-- Job --
Copy the material word for word, from its first line through the line containing "center [91, 276].", including both of those lines.

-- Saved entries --
━━━━━━━━━━━━━━━━━━━━
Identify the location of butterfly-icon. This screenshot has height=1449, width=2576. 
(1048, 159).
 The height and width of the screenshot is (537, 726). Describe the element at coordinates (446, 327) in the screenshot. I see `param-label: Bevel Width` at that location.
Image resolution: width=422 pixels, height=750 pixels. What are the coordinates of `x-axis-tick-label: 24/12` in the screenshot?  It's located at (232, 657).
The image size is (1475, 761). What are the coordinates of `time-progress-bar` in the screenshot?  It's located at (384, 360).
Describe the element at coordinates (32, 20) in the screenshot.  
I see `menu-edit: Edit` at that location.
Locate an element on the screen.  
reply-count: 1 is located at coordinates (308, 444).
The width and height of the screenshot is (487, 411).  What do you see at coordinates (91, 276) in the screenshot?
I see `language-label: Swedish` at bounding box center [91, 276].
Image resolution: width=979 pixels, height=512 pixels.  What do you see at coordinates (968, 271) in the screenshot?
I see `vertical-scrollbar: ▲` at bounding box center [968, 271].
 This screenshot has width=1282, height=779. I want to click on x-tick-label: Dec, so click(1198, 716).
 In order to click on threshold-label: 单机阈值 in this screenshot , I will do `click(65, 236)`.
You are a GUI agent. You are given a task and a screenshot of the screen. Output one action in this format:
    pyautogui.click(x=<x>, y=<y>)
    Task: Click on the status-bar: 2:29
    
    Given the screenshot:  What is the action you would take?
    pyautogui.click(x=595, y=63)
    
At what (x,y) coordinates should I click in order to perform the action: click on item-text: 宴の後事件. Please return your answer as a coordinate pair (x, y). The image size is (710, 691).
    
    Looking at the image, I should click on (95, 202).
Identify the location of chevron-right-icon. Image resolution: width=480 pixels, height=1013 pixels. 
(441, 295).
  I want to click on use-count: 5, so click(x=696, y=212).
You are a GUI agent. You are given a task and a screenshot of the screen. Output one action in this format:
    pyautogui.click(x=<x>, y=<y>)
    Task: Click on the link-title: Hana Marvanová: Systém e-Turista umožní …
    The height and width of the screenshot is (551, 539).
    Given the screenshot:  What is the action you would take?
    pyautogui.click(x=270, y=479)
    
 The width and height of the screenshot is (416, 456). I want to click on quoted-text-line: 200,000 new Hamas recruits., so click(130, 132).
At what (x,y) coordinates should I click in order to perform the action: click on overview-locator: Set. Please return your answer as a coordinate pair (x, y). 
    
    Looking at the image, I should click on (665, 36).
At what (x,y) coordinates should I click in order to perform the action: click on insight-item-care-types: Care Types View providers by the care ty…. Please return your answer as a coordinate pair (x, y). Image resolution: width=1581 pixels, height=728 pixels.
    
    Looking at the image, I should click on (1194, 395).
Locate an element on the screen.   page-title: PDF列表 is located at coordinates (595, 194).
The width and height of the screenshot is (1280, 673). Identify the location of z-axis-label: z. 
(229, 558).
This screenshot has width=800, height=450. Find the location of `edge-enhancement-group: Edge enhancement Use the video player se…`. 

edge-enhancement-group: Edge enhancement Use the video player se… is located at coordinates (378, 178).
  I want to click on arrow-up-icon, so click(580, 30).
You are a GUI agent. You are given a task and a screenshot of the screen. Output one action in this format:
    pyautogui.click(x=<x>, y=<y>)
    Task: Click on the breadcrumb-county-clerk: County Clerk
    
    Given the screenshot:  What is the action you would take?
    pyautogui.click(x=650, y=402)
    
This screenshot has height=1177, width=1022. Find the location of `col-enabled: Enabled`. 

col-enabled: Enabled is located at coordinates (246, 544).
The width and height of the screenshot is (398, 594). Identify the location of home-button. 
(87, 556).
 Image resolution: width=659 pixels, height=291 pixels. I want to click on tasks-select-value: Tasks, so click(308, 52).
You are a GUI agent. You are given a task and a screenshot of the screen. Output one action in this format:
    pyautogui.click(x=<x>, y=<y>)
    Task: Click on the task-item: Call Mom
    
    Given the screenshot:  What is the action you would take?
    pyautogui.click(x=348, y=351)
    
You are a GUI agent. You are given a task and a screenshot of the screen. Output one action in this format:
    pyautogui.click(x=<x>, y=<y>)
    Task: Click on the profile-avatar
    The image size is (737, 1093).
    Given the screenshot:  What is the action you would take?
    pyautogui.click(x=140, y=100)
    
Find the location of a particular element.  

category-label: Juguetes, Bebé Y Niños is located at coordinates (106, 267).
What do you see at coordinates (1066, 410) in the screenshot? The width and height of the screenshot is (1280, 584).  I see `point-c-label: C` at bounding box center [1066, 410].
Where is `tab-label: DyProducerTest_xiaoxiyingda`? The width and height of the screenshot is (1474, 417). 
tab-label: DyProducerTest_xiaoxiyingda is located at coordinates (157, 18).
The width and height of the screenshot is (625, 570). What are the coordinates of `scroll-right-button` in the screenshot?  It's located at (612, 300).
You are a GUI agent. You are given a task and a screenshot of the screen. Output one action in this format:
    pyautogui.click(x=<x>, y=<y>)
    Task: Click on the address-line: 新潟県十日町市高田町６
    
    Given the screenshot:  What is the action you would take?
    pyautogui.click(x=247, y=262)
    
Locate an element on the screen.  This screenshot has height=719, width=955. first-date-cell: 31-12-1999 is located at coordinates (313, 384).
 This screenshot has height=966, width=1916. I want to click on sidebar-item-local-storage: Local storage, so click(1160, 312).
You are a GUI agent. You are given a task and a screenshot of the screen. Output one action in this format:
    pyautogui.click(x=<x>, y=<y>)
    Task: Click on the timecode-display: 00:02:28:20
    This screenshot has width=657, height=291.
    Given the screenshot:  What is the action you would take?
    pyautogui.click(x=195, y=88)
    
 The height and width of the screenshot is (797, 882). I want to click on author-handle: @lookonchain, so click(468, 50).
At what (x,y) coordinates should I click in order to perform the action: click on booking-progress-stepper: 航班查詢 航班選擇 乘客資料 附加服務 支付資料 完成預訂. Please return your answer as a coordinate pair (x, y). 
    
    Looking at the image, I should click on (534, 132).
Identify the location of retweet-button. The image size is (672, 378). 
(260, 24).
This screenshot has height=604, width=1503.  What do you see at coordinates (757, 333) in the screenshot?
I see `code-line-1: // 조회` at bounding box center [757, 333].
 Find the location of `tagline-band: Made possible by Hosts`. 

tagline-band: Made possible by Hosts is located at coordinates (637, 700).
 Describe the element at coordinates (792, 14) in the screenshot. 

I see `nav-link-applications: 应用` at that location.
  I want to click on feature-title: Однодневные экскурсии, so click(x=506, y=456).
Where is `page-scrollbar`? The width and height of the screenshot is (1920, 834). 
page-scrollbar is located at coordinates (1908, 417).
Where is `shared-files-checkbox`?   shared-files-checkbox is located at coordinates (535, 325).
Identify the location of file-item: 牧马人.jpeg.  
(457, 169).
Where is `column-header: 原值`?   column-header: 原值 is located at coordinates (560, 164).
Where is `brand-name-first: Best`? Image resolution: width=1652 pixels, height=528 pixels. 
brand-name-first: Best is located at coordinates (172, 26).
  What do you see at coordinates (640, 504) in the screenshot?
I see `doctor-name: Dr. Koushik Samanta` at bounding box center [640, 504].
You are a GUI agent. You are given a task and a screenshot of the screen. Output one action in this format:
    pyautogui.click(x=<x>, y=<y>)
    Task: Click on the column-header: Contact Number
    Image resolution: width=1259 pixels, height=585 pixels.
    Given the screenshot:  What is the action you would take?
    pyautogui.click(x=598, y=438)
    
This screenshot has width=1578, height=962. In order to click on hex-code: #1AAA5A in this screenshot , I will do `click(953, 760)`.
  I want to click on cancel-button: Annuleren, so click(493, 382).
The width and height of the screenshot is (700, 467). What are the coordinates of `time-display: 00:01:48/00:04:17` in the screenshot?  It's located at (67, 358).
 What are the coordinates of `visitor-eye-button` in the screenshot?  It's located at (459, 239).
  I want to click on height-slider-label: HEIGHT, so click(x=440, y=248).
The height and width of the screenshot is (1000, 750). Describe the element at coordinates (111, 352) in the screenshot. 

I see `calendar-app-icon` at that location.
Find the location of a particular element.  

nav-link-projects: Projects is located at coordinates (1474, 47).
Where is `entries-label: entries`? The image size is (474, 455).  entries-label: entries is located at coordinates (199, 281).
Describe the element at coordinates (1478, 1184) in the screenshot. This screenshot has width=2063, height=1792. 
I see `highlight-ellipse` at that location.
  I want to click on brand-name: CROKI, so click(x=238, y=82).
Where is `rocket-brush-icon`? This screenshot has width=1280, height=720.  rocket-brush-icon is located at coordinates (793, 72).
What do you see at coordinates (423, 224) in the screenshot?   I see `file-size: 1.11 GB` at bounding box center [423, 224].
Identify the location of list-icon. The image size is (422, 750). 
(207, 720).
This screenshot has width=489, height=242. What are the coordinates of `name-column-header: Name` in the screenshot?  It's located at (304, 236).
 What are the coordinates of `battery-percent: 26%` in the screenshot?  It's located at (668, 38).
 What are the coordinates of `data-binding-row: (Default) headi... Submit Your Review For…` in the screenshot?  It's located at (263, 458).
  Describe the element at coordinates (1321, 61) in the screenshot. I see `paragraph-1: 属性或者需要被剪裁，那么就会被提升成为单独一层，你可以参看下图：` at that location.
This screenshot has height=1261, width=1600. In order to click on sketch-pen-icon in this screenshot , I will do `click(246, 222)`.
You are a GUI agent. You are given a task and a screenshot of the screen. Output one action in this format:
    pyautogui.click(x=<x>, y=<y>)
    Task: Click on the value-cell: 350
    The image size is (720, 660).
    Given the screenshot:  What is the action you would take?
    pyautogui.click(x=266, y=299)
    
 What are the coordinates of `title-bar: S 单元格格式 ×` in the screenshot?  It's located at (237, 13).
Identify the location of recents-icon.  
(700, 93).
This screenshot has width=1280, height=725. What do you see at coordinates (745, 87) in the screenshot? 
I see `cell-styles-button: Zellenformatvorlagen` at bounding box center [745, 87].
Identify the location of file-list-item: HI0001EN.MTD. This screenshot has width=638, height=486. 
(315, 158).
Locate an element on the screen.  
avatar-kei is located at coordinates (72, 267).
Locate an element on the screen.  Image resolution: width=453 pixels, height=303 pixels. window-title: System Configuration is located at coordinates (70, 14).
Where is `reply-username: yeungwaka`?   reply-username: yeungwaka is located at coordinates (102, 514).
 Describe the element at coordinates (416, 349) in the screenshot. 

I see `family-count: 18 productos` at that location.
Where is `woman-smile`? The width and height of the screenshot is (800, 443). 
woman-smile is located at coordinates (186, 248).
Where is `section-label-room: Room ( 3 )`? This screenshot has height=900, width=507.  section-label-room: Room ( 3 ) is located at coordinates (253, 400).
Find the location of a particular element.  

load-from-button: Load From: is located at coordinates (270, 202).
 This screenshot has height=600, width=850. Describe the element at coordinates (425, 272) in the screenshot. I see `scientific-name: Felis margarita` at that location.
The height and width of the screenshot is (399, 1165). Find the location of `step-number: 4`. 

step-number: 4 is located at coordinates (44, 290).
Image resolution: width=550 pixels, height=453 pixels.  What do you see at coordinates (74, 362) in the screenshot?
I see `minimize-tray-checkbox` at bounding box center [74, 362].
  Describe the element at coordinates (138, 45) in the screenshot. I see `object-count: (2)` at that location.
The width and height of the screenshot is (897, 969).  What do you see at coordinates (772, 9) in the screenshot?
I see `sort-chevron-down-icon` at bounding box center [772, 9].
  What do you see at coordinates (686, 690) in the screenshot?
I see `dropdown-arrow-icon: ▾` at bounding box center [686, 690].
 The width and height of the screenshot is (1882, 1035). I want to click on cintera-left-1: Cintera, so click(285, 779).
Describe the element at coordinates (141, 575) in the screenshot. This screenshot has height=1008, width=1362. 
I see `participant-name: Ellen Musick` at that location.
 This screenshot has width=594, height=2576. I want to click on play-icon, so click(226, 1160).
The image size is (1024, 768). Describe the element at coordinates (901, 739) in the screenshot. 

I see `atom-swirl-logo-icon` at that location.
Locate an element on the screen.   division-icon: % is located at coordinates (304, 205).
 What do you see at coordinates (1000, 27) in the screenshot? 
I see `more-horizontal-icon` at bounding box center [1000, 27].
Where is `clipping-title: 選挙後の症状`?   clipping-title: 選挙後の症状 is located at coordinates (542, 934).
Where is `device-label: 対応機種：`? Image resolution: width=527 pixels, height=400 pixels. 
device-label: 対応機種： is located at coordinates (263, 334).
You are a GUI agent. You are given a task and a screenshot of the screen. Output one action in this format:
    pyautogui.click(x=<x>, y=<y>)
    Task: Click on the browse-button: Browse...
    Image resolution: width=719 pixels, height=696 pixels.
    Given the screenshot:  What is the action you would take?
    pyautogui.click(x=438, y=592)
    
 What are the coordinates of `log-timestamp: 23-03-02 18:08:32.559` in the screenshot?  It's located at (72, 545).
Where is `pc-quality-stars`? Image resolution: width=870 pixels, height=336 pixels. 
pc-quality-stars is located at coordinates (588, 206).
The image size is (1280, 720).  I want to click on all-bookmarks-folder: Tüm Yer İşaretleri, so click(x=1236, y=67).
━━━━━━━━━━━━━━━━━━━━
-- Finished task --
Identify the location of butterfly-icon. This screenshot has height=1449, width=2576. 
(1048, 159).
 The height and width of the screenshot is (537, 726). Describe the element at coordinates (446, 327) in the screenshot. I see `param-label: Bevel Width` at that location.
Image resolution: width=422 pixels, height=750 pixels. What are the coordinates of `x-axis-tick-label: 24/12` in the screenshot?  It's located at (232, 657).
The image size is (1475, 761). What are the coordinates of `time-progress-bar` in the screenshot?  It's located at (384, 360).
Describe the element at coordinates (32, 20) in the screenshot.  
I see `menu-edit: Edit` at that location.
Locate an element on the screen.  
reply-count: 1 is located at coordinates (308, 444).
The width and height of the screenshot is (487, 411).  What do you see at coordinates (91, 276) in the screenshot?
I see `language-label: Swedish` at bounding box center [91, 276].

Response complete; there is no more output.